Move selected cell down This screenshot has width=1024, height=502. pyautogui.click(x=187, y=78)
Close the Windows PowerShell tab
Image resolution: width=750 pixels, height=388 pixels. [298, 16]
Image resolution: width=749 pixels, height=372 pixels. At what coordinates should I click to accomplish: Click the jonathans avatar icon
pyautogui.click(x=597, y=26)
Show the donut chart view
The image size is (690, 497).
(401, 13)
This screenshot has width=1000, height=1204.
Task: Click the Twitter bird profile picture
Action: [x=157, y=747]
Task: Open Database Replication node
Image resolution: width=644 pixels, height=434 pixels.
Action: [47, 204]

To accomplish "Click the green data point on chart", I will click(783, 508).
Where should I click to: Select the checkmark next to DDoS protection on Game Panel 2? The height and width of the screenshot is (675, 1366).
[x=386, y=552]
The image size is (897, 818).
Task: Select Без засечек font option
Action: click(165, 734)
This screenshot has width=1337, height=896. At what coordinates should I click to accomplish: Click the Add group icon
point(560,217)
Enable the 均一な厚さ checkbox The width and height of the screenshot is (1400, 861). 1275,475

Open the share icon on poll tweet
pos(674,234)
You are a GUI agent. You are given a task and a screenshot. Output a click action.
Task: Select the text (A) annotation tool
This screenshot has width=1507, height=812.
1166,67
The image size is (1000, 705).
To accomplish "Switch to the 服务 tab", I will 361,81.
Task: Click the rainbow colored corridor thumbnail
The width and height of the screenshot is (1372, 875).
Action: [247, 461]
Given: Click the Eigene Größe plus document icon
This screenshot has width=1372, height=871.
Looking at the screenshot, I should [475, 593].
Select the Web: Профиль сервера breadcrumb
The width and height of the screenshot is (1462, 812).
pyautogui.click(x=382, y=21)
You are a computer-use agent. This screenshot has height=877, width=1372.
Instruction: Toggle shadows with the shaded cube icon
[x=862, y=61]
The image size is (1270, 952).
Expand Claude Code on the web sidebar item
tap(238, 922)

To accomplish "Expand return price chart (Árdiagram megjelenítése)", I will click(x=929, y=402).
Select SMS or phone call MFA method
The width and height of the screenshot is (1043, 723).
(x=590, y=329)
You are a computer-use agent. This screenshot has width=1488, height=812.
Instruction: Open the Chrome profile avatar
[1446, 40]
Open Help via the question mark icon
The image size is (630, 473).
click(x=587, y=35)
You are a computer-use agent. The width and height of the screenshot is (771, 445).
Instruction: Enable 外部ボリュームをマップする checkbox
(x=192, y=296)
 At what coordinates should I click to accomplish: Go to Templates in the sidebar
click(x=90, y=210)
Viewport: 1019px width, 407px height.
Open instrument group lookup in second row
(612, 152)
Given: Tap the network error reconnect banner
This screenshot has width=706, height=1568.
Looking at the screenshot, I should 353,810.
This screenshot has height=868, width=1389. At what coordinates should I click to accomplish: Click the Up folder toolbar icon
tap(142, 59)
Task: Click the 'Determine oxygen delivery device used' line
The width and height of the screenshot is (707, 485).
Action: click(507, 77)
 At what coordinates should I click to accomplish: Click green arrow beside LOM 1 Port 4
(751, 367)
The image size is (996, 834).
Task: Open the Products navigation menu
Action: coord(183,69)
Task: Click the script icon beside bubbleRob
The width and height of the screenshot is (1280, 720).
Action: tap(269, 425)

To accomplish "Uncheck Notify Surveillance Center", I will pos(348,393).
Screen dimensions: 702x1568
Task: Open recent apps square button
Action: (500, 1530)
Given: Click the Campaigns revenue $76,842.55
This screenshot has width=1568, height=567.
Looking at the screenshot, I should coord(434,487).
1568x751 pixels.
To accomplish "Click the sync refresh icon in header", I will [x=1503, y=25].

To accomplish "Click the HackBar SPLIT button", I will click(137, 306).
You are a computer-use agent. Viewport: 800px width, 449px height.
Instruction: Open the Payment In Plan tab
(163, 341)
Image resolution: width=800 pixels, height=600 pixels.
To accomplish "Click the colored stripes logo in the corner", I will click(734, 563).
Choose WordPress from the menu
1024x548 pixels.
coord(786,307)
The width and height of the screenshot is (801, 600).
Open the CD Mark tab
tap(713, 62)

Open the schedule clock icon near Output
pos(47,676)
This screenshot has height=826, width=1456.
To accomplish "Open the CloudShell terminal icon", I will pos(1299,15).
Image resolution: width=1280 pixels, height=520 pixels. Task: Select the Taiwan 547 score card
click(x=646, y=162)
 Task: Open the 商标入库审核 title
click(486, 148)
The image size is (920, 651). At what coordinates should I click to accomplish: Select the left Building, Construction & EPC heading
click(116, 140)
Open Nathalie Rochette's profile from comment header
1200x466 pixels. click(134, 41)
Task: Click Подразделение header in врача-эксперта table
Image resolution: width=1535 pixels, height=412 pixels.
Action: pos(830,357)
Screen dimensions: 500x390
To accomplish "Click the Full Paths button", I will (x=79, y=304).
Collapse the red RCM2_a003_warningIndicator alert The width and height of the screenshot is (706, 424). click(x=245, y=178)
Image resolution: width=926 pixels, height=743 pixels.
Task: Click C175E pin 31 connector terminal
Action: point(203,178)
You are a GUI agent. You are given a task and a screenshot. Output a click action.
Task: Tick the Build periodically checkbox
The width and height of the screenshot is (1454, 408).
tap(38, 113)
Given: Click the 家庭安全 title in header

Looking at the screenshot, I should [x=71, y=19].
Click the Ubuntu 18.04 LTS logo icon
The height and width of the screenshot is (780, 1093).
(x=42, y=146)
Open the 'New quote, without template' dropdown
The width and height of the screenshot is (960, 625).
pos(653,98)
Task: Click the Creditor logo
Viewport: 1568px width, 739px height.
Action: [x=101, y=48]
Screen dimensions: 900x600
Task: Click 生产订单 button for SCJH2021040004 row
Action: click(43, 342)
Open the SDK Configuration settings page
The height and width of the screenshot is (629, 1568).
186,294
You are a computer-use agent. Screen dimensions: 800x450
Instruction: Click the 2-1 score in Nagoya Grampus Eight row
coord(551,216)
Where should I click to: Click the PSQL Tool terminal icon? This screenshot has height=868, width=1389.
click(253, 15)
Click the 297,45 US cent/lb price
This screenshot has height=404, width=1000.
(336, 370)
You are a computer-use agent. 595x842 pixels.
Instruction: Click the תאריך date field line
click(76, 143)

Tarea: Reproduce al pie de la letra los ítems de arriba, desde la línea que contiene "Enable the 均一な厚さ" hasta la línea que contiene "Action: click(507, 77)", ambas incluidas.

Respuesta escrita:
Enable the 均一な厚さ checkbox The width and height of the screenshot is (1400, 861). 1275,475

Open the share icon on poll tweet
pos(674,234)
You are a GUI agent. You are given a task and a screenshot. Output a click action.
Task: Select the text (A) annotation tool
This screenshot has width=1507, height=812.
1166,67
The image size is (1000, 705).
To accomplish "Switch to the 服务 tab", I will 361,81.
Task: Click the rainbow colored corridor thumbnail
The width and height of the screenshot is (1372, 875).
Action: [247, 461]
Given: Click the Eigene Größe plus document icon
This screenshot has width=1372, height=871.
Looking at the screenshot, I should [475, 593].
Select the Web: Профиль сервера breadcrumb
The width and height of the screenshot is (1462, 812).
pyautogui.click(x=382, y=21)
You are a computer-use agent. This screenshot has height=877, width=1372.
Instruction: Toggle shadows with the shaded cube icon
[x=862, y=61]
The image size is (1270, 952).
Expand Claude Code on the web sidebar item
tap(238, 922)

To accomplish "Expand return price chart (Árdiagram megjelenítése)", I will click(x=929, y=402).
Select SMS or phone call MFA method
The width and height of the screenshot is (1043, 723).
(x=590, y=329)
You are a computer-use agent. This screenshot has width=1488, height=812.
Instruction: Open the Chrome profile avatar
[1446, 40]
Open Help via the question mark icon
The image size is (630, 473).
click(x=587, y=35)
You are a computer-use agent. The width and height of the screenshot is (771, 445).
Instruction: Enable 外部ボリュームをマップする checkbox
(x=192, y=296)
 At what coordinates should I click to accomplish: Go to Templates in the sidebar
click(x=90, y=210)
Viewport: 1019px width, 407px height.
Open instrument group lookup in second row
(612, 152)
Given: Tap the network error reconnect banner
This screenshot has width=706, height=1568.
Looking at the screenshot, I should 353,810.
This screenshot has height=868, width=1389. At what coordinates should I click to accomplish: Click the Up folder toolbar icon
tap(142, 59)
Task: Click the 'Determine oxygen delivery device used' line
The width and height of the screenshot is (707, 485).
Action: click(507, 77)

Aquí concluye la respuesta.